Yesterday, Britain's Ministry of Defence said it deployed a US-made spy plane over northern Iraq to monitor the humanitarian crisis and movements of Islamic State militants.
It said the converted Boeing KC-135 tanker, called a Rivet Joint, would monitor mobile phone calls and other communication.
Germany's Foreign Minister Frank-Walter Steinmeier was in Baghdad yesterday, where he announced his government would provide more than €24m in humanitarian aid to Iraq.
"The first German air force planes are flying to Irbil at this moment to deliver humanitarian aid," Steinmeier said in a joint press conference with Iraq's acting Foreign Minister Hussein Shahristani.
"In the current situation where minorities, especially in northern Iraq, are expelled and murdered, where children are orphaned and women are enslaved, humanitarian aid is extremely important."
Two British planes also landed yesterday in the Kurdish regional capital Irbil carrying humanitarian supplies.
Khalil, the Yazidi lawmaker, said the US must do more to protect those fleeing IS.
"We have been calling on the US administration and Iraqi government to intervene and help the innocent people, but it seems that nobody is listening," Khalil said.
The EU action came as hopes grew for a political breakthrough in Iraq after Sunni tribal leaders and clerics said they would consider joining a new Iraqi government dedicated to rolling back the IS advance.
Nouri al-Maliki, Iraq's divisive prime minister, finally caved to pressure last Thursday and announced he would step aside.
The leaders from the disaffected Sunni minority, who were marginalised by Mr al-Maliki, said they would present a list of conditions for joining the government of Haider al-Abadi, a Shia technocrat from Mr Maliki's party who has more broad-based support.
With difficult negotiations still ahead, Grand Ayatollah Ali al-Sistani, the hugely influential Shia cleric who has backed Mr al-Abadi, said Iraq now had "a rare positive opportunity" to confront its political and security problems.
The US is clear that saving Iraq from the jihadist menace ultimately depends on reaching a workable political agreement.
Sunni leaders have called on government troops and Shia militias - who became dangerously conflated under Mr al-Maliki - to cease strikes on Sunni cities where Islamic State forces are in control.

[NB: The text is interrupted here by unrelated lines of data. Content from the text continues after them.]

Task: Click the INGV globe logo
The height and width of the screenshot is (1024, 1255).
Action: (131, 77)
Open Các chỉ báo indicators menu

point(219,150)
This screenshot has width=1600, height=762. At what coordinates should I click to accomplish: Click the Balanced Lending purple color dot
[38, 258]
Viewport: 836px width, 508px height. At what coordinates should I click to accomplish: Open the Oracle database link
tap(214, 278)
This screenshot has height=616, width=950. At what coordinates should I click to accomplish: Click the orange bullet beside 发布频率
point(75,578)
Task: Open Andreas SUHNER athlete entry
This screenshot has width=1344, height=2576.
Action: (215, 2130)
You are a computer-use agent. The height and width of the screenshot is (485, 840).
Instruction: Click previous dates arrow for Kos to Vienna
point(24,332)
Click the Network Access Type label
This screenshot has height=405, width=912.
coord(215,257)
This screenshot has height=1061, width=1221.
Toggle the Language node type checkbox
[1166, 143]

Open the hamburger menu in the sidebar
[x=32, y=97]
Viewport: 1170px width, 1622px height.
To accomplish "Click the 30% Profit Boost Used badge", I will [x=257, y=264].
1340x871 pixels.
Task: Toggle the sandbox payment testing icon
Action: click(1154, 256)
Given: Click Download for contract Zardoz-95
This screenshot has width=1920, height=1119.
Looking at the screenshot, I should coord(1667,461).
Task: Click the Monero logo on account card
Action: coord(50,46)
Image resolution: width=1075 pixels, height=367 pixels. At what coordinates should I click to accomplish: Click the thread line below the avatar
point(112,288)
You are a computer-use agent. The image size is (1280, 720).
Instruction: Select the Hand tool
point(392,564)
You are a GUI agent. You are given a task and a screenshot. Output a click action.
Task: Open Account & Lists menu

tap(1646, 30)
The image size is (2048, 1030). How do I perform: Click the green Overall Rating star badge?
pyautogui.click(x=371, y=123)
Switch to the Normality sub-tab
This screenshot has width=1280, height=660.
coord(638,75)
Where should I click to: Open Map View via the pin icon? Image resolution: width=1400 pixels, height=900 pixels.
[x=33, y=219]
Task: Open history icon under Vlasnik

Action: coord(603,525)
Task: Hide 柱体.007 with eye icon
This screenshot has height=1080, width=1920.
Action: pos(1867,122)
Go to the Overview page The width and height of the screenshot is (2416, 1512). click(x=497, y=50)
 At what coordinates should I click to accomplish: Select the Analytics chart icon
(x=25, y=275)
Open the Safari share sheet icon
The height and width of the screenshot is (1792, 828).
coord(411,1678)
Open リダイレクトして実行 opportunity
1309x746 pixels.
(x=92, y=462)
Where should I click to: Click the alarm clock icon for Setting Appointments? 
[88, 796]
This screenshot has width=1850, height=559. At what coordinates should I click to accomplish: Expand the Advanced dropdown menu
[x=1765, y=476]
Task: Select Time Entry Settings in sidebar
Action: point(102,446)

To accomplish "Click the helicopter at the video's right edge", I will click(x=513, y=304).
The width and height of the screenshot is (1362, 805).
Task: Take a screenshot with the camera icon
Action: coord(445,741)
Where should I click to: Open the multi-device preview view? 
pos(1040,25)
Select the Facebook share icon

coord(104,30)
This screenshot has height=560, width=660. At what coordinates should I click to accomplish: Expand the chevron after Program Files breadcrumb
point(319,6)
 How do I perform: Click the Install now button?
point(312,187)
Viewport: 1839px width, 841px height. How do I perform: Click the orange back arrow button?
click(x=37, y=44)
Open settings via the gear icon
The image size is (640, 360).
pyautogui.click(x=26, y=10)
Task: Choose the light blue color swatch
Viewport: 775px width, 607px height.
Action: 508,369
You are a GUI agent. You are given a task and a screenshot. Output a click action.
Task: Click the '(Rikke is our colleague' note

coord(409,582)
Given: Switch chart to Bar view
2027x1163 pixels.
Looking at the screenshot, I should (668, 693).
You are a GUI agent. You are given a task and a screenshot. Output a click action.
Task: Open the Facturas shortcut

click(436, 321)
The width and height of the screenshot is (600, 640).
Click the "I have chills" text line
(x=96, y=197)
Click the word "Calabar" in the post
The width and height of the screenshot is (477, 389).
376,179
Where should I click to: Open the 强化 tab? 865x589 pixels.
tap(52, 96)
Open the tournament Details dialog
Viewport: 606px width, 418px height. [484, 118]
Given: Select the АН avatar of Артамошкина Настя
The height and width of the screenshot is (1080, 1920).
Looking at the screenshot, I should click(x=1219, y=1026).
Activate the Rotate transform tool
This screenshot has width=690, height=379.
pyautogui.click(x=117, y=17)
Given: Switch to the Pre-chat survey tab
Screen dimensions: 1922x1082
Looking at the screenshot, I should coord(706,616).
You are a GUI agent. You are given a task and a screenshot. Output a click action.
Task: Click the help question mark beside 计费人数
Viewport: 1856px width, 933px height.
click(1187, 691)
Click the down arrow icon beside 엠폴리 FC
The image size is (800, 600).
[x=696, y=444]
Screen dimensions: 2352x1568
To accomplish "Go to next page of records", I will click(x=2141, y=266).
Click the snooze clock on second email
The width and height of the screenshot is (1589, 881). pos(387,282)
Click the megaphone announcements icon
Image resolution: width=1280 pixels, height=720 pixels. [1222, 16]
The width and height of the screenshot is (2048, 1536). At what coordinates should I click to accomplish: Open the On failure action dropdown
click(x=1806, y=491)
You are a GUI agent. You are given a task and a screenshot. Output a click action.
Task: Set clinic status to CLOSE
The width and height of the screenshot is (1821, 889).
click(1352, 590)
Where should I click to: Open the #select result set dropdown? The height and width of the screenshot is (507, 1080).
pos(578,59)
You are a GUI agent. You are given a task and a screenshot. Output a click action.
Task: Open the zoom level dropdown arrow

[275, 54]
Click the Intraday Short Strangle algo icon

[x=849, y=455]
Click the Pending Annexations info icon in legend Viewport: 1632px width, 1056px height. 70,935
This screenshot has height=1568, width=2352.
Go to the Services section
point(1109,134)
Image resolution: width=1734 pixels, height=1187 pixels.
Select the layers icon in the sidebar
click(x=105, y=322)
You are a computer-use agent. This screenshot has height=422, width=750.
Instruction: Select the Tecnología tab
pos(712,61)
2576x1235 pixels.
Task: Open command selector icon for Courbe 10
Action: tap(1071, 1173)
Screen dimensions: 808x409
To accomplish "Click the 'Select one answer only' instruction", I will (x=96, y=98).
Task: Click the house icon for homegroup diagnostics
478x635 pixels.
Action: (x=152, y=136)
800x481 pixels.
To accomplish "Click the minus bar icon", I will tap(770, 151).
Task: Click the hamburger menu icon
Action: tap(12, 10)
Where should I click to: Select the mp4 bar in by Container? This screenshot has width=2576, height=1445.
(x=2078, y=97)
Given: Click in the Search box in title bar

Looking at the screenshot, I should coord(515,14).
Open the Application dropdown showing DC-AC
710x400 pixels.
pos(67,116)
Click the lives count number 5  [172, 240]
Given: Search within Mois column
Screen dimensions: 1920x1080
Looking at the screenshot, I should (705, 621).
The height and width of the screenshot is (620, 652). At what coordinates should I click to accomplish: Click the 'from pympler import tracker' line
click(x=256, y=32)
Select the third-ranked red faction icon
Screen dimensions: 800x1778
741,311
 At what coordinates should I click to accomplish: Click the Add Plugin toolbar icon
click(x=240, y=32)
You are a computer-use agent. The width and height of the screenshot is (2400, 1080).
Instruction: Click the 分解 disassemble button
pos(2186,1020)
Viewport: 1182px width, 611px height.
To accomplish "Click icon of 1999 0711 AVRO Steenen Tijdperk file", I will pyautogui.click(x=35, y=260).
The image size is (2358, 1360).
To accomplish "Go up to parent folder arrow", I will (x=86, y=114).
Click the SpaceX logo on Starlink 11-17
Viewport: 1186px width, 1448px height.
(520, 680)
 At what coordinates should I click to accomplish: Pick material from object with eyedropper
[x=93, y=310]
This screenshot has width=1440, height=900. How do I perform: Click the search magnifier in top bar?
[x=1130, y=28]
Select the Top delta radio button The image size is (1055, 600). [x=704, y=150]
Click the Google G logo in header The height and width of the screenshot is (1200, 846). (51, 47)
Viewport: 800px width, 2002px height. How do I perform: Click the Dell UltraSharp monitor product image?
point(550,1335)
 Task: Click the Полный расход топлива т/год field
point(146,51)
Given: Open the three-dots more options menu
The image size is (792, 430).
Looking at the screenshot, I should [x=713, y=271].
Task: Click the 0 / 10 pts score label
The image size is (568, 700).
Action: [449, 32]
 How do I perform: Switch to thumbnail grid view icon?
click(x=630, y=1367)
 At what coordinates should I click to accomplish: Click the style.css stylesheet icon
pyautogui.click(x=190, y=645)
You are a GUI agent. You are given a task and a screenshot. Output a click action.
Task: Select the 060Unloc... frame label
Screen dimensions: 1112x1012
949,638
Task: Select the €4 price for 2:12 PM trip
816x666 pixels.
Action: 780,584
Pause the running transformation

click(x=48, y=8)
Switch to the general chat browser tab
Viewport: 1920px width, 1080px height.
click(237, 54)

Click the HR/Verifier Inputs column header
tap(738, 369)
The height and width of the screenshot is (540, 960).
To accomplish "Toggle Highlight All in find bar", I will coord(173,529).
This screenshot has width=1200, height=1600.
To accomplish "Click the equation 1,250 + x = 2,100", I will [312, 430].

"It is not possible for any negotiations to be held under barrel bombs and indiscriminate bombing," a spokesman for the Sunni representatives said.
Meanwhile, IS fighters are reported to have captured three villages in northern Syria as they close in on a stronghold of rival rebels.
The UK-based Syrian Observatory for Human Rights said yesterday that the jihadi group's gunmen overran the village of Maled near the town of Marea in Aleppo province late on Friday.
Fayez Abu Quteibah, an activist in the area, said the group also captured two other villages near Marea - Hamidiyeh and Sonbol.
Those gains come days after the extremists overran several other villages and two towns in Aleppo province.
IS's ultimate goal appears to be Marea itself, which is a stronghold of the once-powerful Islamic Front rebel group that has been fighting the jihadists since January.